My arms were still listening to me, so I tried to pull myself towards the screen, only to be stopped by the rattling of chains. My wrists were handcuffed to the edges of the hospital bed, and my ankles were too.
There was a long list of different medical terms—a few that I recognized, like contusions and hemorrhage, and a few I didn’t, like subtalor dislocation and Kuru.
Kuru was something that I brushed aside—it sounded somewhat like cutaneous, if it had been translated into another language and back. It seemed like the smallest of my problems.
It was the largest.
Nurses came into the room flanked by police officers. When they saw that I was awake, they froze, then continued on as if I wasn’t l.
I tried to ask them where I was, what had happened, but my throat was too dry and my voice failed me.
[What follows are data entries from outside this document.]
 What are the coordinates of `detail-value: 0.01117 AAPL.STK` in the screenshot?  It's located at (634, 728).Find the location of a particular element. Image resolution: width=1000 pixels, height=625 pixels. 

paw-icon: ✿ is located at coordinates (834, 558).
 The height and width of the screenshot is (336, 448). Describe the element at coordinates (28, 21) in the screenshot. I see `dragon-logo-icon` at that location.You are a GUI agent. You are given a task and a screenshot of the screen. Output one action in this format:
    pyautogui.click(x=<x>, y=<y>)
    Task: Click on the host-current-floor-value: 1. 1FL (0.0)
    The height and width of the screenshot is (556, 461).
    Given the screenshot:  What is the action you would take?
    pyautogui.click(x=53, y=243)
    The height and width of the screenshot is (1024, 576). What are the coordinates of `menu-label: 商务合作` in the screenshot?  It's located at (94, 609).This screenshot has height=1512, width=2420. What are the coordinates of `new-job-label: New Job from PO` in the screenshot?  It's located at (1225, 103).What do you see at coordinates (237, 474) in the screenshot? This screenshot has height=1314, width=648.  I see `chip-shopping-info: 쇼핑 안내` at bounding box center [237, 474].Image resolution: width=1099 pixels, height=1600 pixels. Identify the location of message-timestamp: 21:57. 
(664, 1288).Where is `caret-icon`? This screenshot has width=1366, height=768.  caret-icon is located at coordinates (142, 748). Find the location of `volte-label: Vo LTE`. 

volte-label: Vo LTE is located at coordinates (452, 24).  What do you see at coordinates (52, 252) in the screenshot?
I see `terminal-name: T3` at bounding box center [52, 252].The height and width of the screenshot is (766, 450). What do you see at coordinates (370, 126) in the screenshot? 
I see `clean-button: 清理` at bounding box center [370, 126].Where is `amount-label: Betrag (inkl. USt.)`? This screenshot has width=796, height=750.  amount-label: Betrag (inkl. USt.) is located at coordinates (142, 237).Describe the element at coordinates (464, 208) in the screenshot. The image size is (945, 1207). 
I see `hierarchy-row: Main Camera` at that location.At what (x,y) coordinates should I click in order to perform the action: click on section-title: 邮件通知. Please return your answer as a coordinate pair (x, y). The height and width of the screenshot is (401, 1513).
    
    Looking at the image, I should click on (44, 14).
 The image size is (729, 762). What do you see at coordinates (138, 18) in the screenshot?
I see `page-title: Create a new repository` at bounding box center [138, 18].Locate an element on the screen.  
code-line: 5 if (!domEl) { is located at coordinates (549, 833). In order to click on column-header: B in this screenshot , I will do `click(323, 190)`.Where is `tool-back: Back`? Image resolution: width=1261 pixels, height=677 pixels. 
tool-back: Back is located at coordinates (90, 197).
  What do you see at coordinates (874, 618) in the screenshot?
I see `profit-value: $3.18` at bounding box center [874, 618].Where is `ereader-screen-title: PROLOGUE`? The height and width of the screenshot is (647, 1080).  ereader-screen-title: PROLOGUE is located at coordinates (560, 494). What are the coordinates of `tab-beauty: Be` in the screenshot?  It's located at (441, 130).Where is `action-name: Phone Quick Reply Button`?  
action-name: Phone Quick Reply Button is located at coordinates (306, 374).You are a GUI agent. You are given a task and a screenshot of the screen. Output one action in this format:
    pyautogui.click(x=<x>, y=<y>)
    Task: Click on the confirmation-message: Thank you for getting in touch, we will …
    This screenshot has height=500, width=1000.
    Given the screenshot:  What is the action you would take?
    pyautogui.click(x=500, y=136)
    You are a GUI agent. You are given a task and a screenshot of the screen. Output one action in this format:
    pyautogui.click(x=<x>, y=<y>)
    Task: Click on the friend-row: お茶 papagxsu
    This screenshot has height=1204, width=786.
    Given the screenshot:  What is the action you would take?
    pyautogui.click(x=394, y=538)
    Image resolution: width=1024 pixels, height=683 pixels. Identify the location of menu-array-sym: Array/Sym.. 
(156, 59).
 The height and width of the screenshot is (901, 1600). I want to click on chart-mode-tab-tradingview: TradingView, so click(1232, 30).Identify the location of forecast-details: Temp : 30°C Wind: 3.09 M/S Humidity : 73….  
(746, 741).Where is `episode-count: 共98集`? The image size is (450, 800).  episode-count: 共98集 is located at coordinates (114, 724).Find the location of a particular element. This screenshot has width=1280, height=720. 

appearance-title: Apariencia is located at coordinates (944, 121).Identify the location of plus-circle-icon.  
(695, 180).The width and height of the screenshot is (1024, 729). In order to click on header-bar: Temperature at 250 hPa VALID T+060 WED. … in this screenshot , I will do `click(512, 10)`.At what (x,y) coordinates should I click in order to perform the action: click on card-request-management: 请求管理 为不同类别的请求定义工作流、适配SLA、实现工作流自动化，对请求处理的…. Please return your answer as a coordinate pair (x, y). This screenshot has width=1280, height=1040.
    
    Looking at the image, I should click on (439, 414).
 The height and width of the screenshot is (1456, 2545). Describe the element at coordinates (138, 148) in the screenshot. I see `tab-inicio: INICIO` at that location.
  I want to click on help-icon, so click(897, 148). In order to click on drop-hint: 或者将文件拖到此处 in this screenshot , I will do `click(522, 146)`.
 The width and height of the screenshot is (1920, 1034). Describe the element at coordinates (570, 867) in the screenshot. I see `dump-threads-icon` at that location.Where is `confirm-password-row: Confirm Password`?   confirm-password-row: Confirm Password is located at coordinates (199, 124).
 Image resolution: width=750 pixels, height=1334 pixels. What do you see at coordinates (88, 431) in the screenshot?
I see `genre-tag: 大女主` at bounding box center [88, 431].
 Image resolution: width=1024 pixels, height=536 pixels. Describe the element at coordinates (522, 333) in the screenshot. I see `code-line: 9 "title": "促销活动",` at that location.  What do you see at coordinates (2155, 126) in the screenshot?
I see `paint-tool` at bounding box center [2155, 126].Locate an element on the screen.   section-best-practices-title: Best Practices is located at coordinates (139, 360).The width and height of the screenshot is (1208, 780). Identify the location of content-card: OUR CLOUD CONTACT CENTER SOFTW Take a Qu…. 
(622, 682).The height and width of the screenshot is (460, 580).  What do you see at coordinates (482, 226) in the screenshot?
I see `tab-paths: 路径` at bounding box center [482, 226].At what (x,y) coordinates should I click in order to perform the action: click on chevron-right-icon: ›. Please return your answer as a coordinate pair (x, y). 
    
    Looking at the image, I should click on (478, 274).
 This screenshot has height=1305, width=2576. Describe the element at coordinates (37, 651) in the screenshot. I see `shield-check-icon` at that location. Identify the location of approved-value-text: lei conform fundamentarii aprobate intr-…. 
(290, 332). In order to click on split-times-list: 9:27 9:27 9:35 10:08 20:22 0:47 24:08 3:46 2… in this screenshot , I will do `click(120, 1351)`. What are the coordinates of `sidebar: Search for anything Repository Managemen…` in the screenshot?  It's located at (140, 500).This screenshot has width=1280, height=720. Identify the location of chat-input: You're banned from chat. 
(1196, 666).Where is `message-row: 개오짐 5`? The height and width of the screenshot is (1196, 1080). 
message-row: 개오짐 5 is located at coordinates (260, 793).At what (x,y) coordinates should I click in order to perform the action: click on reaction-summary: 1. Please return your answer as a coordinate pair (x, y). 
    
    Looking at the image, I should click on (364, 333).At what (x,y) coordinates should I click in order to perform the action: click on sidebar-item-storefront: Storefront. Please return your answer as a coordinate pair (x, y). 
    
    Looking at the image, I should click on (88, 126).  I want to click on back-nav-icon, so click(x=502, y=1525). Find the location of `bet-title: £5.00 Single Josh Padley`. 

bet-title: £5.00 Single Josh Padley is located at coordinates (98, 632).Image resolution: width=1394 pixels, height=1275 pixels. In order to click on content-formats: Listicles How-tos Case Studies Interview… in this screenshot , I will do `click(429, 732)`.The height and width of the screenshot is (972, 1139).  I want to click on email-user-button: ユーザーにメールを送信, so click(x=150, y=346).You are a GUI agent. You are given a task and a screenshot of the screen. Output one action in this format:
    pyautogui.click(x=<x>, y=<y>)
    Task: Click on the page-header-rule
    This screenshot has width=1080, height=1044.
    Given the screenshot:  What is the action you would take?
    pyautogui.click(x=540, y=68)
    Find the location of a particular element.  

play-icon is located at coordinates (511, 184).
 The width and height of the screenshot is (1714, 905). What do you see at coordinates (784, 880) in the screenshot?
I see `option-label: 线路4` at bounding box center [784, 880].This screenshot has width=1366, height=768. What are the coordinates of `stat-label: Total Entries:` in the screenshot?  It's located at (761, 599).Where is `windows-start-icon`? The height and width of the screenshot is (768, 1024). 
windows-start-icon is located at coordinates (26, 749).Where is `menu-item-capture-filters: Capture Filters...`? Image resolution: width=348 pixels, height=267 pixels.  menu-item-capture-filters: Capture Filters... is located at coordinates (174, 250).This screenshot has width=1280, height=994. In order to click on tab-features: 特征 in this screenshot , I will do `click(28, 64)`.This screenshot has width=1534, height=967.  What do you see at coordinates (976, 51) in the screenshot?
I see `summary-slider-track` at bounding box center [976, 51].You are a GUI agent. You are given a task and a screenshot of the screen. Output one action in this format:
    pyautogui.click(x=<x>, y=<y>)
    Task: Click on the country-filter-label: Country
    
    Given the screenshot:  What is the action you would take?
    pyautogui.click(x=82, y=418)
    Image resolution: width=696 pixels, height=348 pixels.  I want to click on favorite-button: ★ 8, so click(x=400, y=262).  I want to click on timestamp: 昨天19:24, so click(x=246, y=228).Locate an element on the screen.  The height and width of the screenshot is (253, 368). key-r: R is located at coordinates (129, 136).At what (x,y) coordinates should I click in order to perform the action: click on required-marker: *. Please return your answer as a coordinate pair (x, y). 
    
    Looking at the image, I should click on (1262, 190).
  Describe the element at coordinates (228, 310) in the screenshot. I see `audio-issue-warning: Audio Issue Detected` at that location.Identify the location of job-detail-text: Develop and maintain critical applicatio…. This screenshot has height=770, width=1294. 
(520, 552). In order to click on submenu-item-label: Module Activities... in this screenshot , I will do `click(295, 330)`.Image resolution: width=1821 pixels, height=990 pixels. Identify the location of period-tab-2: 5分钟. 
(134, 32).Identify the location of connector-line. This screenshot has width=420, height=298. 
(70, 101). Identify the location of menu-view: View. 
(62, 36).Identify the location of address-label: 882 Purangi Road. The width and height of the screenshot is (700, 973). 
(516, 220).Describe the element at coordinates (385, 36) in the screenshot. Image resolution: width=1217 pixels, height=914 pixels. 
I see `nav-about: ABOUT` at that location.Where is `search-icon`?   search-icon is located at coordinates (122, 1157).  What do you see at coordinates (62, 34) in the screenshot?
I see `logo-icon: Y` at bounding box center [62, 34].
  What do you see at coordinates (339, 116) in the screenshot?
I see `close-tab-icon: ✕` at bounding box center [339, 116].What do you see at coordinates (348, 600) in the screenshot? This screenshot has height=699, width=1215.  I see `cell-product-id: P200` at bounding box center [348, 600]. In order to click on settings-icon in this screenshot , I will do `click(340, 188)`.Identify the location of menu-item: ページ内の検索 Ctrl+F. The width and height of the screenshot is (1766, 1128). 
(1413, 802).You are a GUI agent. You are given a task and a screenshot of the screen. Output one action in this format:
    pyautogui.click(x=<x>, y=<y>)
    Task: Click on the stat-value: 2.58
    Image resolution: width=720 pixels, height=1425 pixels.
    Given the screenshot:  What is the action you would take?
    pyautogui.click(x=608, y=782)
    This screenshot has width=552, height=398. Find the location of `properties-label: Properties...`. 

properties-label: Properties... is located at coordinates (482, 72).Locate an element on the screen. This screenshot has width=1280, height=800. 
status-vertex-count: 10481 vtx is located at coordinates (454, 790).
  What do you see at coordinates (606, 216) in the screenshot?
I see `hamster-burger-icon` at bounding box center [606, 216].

A rough croak-like hiss escaped me, and one of the nurses dropped what she was holding—a clipboard.
At the top of the sheets, it said Tennessee Penitentiary for the Criminally Insane.
Finally, I managed to get my vocal cords to function enough to ask what had happened.
The cops moved their hands to their waists, where they had a different assortment of police-issued weapons. No guns, but there were batons and tasers.
I didn’t receive an answer for several days, until I was cleared to leave the infirmary. I was shoved into a cold shower and given less than five minutes to put myself together, clothes stuck on me from the new handcuffs they had stuck on me.
Then I was bundled up in a police car without being told where I was going, dragged into a building, and shoved into a seat in a courtroom next to a person in a suit who looked like they would rather be anywhere but there.
The crimes I was being arrested for? Torture, murder, and cannibalism, as well as arson. A crime against humanity they called it, ignoring my pleas of innocence.
Their proof?
My medical files.
Blood under my nails from the dead person—who they were unable to identify past that singular DNA match. Their blood in vomit I had expelled during a fit of unconsciousness. Kuru.
A medical professional from somewhere in Indonesia was flown in to discuss it.
A disease cursed upon those from only one source: eating human flesh.
I tried to argue that if anything had gotten into my stomach, it wasn’t because of me, but of the figure that had been chasing after me.
Kuru takes years to exhibit symptoms. I’d been experiencing said symptoms for at least a month.
The jury condemned me, and I was officially labeled criminally insane now that I had awoken.
The other prisoners stay away from me. I guess that word spreads easily.
I was given materials for my good behaviour—soft paper that breaks down when wet, edible crayons, and the like. Things that could entertain me without causing harm. I’m writing this on that, hoping that I can get my story out there.
I’m due to die in a couple months. The doctors predict 3, but I’m hoping it’s more.
I just want somebody to believe me.
I’m not insane. I’m not a cannibal. I haven’t committed any crimes.
I’m begging you, if you’ve read this far, to listen to me.